__Description of the task__. When you repeat the entries, reproduce each line exactly and omit every picture.

__Data for the task__.

● ● ● ● ●

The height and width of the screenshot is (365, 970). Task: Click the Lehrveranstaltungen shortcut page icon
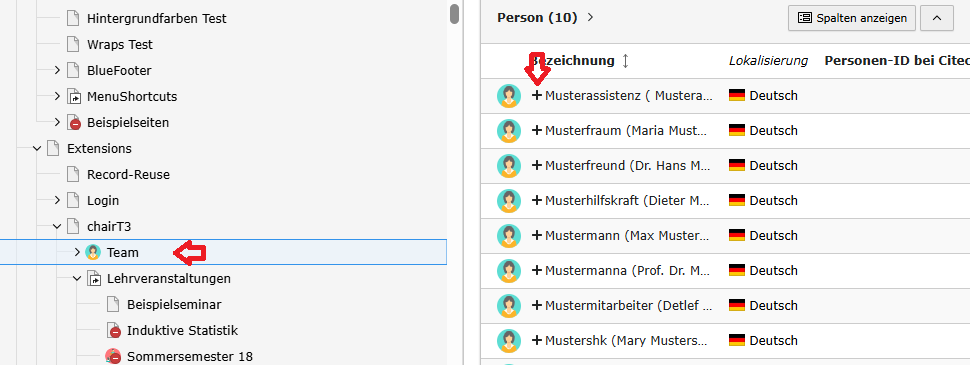pos(93,278)
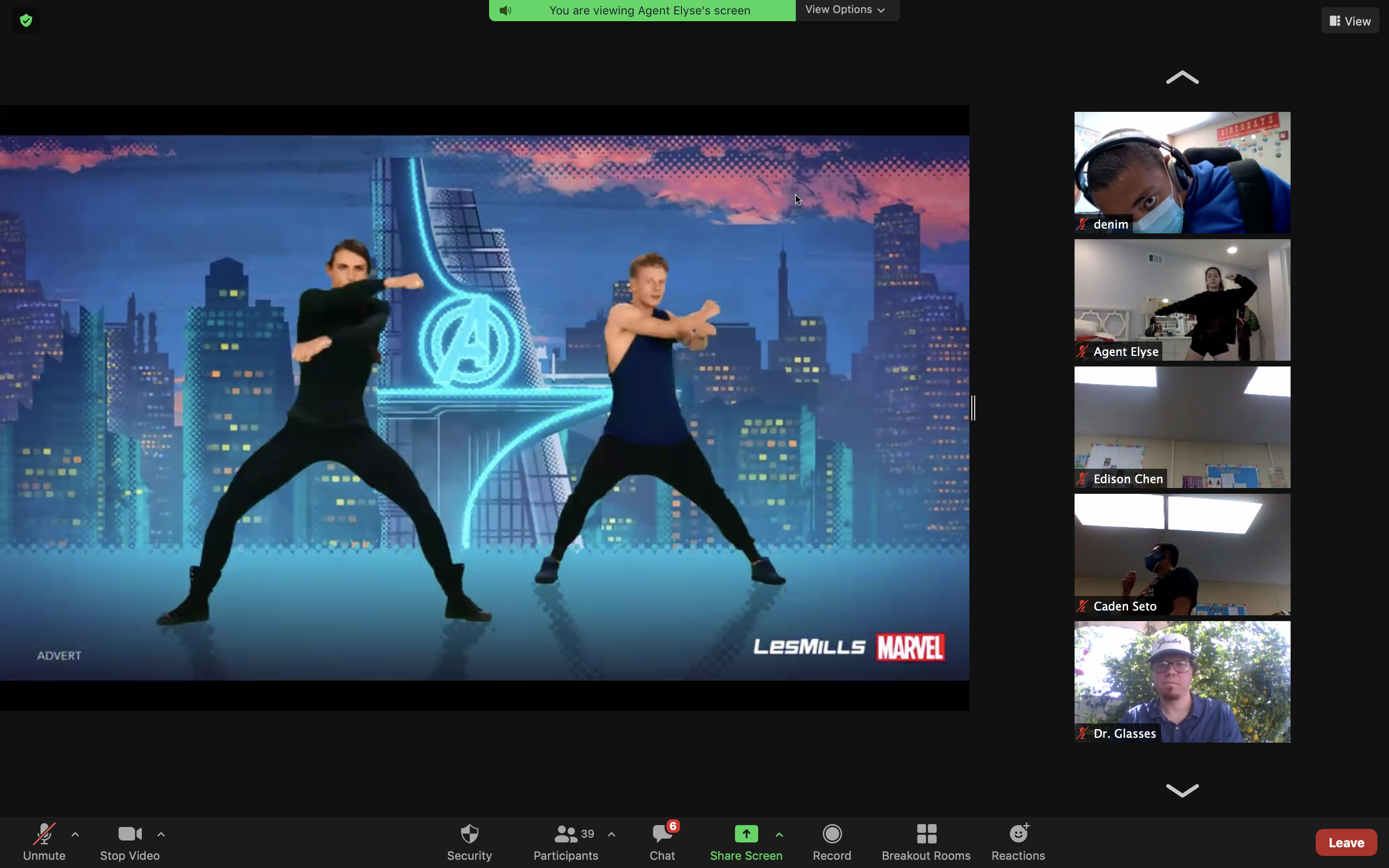Start Share Screen
Viewport: 1389px width, 868px height.
coord(746,842)
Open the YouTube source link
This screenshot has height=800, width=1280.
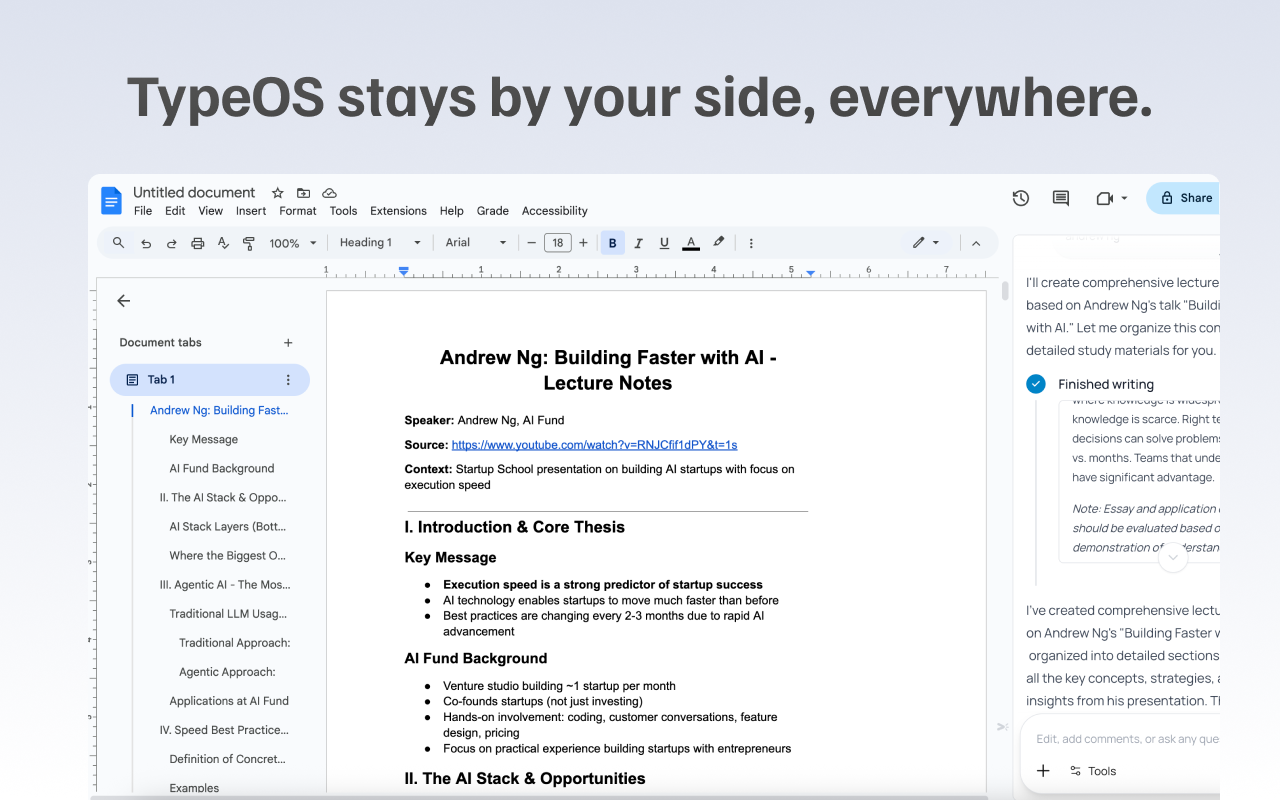(x=594, y=445)
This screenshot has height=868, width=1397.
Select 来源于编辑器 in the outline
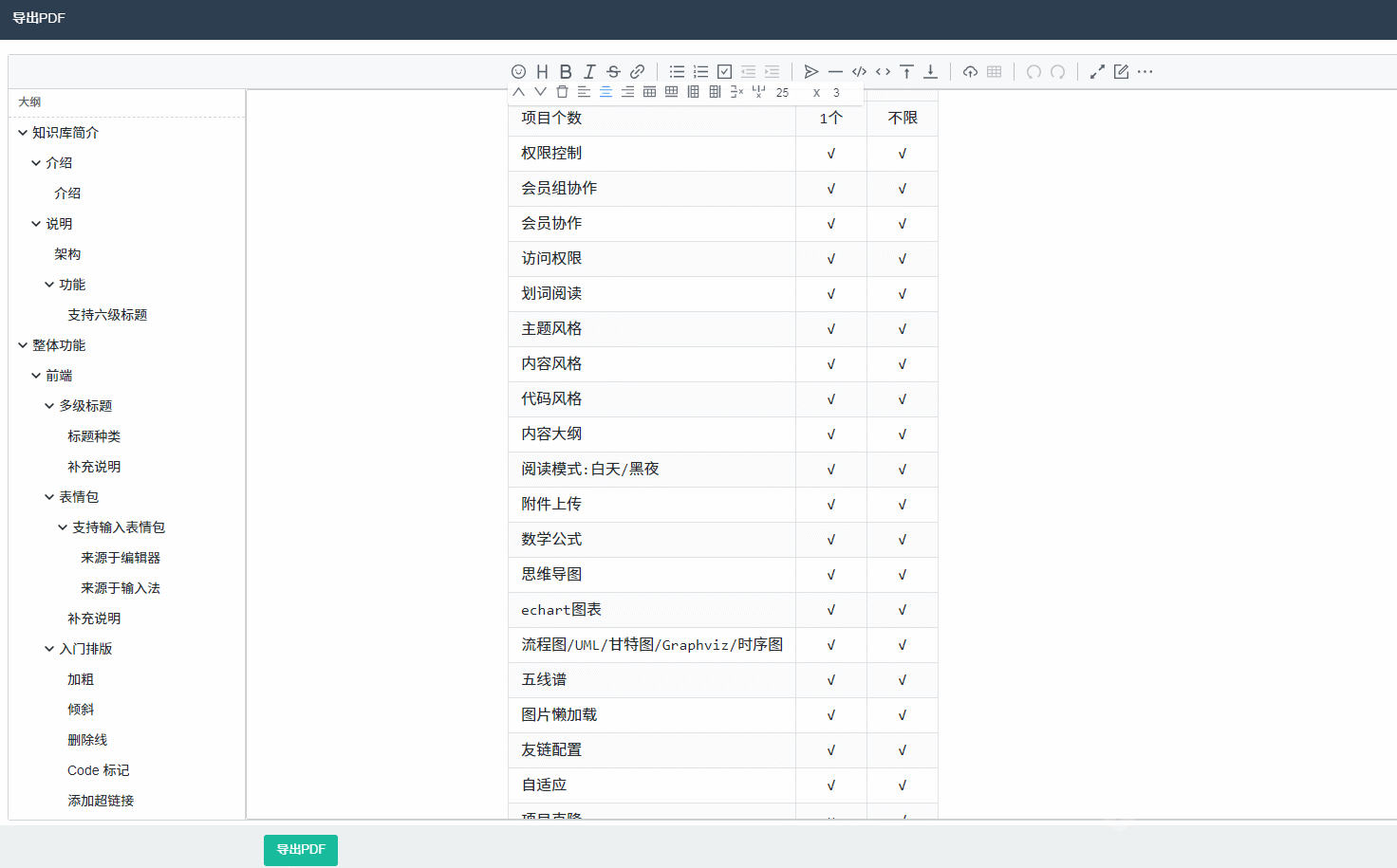tap(121, 558)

● ● ● ● ●

__Written solution__.
The height and width of the screenshot is (365, 970). Task: Click the Lehrveranstaltungen shortcut page icon
pos(93,278)
Start Share Screen
Viewport: 1389px width, 868px height.
coord(746,842)
Open the YouTube source link
This screenshot has height=800, width=1280.
(x=594, y=445)
This screenshot has height=868, width=1397.
Select 来源于编辑器 in the outline
tap(121, 558)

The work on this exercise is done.